Activity
Exact reproduction of every entry is required.

*** Source material Section Begins ***

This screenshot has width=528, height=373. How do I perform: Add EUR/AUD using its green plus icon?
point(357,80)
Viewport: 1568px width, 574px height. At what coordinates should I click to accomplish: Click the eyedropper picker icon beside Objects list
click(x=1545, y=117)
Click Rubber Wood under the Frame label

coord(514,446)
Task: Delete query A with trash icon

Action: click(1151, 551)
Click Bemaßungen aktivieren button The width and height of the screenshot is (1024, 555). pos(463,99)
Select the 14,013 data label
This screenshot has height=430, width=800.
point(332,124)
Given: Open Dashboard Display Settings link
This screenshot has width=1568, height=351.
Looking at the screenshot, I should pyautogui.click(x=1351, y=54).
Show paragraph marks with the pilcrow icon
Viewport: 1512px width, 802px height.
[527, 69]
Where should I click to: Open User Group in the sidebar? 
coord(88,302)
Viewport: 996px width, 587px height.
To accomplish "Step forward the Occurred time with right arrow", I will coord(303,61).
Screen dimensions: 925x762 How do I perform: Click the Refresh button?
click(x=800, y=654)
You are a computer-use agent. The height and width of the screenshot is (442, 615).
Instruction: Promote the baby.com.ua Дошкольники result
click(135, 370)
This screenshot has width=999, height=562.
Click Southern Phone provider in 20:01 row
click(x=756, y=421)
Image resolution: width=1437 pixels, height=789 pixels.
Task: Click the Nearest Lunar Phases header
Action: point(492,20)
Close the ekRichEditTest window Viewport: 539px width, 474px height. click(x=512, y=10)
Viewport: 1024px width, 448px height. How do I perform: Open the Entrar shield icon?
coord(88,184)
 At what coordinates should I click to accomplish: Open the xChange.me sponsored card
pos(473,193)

*** Source material Section Ends ***

Finished exercise
This screenshot has width=528, height=373. How do I perform: Add EUR/AUD using its green plus icon?
point(357,80)
Viewport: 1568px width, 574px height. At what coordinates should I click to accomplish: Click the eyedropper picker icon beside Objects list
click(x=1545, y=117)
Click Rubber Wood under the Frame label

coord(514,446)
Task: Delete query A with trash icon

Action: click(1151, 551)
Click Bemaßungen aktivieren button The width and height of the screenshot is (1024, 555). pos(463,99)
Select the 14,013 data label
This screenshot has height=430, width=800.
point(332,124)
Given: Open Dashboard Display Settings link
This screenshot has width=1568, height=351.
Looking at the screenshot, I should pyautogui.click(x=1351, y=54).
Show paragraph marks with the pilcrow icon
Viewport: 1512px width, 802px height.
[527, 69]
Where should I click to: Open User Group in the sidebar? 
coord(88,302)
Viewport: 996px width, 587px height.
To accomplish "Step forward the Occurred time with right arrow", I will coord(303,61).
Screen dimensions: 925x762 How do I perform: Click the Refresh button?
click(x=800, y=654)
You are a computer-use agent. The height and width of the screenshot is (442, 615).
Instruction: Promote the baby.com.ua Дошкольники result
click(135, 370)
This screenshot has width=999, height=562.
Click Southern Phone provider in 20:01 row
click(x=756, y=421)
Image resolution: width=1437 pixels, height=789 pixels.
Task: Click the Nearest Lunar Phases header
Action: point(492,20)
Close the ekRichEditTest window Viewport: 539px width, 474px height. click(x=512, y=10)
Viewport: 1024px width, 448px height. How do I perform: Open the Entrar shield icon?
coord(88,184)
 At what coordinates should I click to accomplish: Open the xChange.me sponsored card
pos(473,193)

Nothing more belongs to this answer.